Records from a data source:
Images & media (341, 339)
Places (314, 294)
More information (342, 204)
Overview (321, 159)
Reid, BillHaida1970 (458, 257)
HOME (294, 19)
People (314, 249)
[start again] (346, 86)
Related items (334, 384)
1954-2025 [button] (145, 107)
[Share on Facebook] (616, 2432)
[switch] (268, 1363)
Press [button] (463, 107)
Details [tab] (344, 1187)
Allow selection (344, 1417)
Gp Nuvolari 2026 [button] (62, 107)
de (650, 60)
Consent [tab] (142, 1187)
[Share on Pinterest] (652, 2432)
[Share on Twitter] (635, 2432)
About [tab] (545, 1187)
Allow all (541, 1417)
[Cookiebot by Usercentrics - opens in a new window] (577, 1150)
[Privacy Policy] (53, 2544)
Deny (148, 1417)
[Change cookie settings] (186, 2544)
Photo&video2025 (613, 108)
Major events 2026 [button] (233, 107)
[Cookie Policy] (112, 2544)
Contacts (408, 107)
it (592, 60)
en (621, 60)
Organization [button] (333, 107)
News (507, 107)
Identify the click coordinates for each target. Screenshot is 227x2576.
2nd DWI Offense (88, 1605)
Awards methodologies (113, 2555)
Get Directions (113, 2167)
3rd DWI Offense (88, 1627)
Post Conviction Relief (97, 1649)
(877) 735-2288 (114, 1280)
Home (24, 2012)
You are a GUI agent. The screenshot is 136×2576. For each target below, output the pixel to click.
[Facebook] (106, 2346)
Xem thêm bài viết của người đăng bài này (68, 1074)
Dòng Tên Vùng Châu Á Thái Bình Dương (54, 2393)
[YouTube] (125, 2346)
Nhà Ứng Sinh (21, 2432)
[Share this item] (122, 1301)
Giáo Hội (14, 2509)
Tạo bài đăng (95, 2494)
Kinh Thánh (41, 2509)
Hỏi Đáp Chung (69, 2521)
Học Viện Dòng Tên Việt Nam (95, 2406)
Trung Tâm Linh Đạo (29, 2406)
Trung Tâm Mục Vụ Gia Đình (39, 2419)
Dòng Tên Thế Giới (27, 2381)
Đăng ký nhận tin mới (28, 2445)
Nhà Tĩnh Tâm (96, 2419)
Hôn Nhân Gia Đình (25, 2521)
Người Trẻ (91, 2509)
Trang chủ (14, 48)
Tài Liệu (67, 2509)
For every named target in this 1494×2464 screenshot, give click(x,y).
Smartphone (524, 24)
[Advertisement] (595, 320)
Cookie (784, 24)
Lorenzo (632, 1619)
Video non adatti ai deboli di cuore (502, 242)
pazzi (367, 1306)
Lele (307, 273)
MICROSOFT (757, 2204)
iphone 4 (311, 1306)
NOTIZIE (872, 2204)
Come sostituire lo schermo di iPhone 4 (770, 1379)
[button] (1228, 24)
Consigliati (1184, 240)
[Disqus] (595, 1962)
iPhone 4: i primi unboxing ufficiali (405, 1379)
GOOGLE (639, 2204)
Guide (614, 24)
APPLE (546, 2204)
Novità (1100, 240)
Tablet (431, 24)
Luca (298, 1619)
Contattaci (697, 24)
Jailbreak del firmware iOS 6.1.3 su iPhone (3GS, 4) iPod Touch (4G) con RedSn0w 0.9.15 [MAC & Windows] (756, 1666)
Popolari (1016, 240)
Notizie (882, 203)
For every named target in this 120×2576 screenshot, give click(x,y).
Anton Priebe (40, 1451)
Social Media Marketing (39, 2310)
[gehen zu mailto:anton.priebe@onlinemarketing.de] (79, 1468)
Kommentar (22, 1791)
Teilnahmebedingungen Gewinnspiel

> _Exercise details_: Can you quote exactly the lines from the one containing "NOTIZIE (872, 2204)" through the last line of the records above, and nothing else?

> _Your response_:
NOTIZIE (872, 2204)
Come sostituire lo schermo di iPhone 4 (770, 1379)
[button] (1228, 24)
Consigliati (1184, 240)
[Disqus] (595, 1962)
iPhone 4: i primi unboxing ufficiali (405, 1379)
GOOGLE (639, 2204)
Guide (614, 24)
APPLE (546, 2204)
Novità (1100, 240)
Tablet (431, 24)
Luca (298, 1619)
Contattaci (697, 24)
Jailbreak del firmware iOS 6.1.3 su iPhone (3GS, 4) iPod Touch (4G) con RedSn0w 0.9.15 [MAC & Windows] (756, 1666)
Popolari (1016, 240)
Notizie (882, 203)
For every named target in this 120×2576 screenshot, give click(x,y).
Anton Priebe (40, 1451)
Social Media Marketing (39, 2310)
[gehen zu mailto:anton.priebe@onlinemarketing.de] (79, 1468)
Kommentar (22, 1791)
Teilnahmebedingungen Gewinnspiel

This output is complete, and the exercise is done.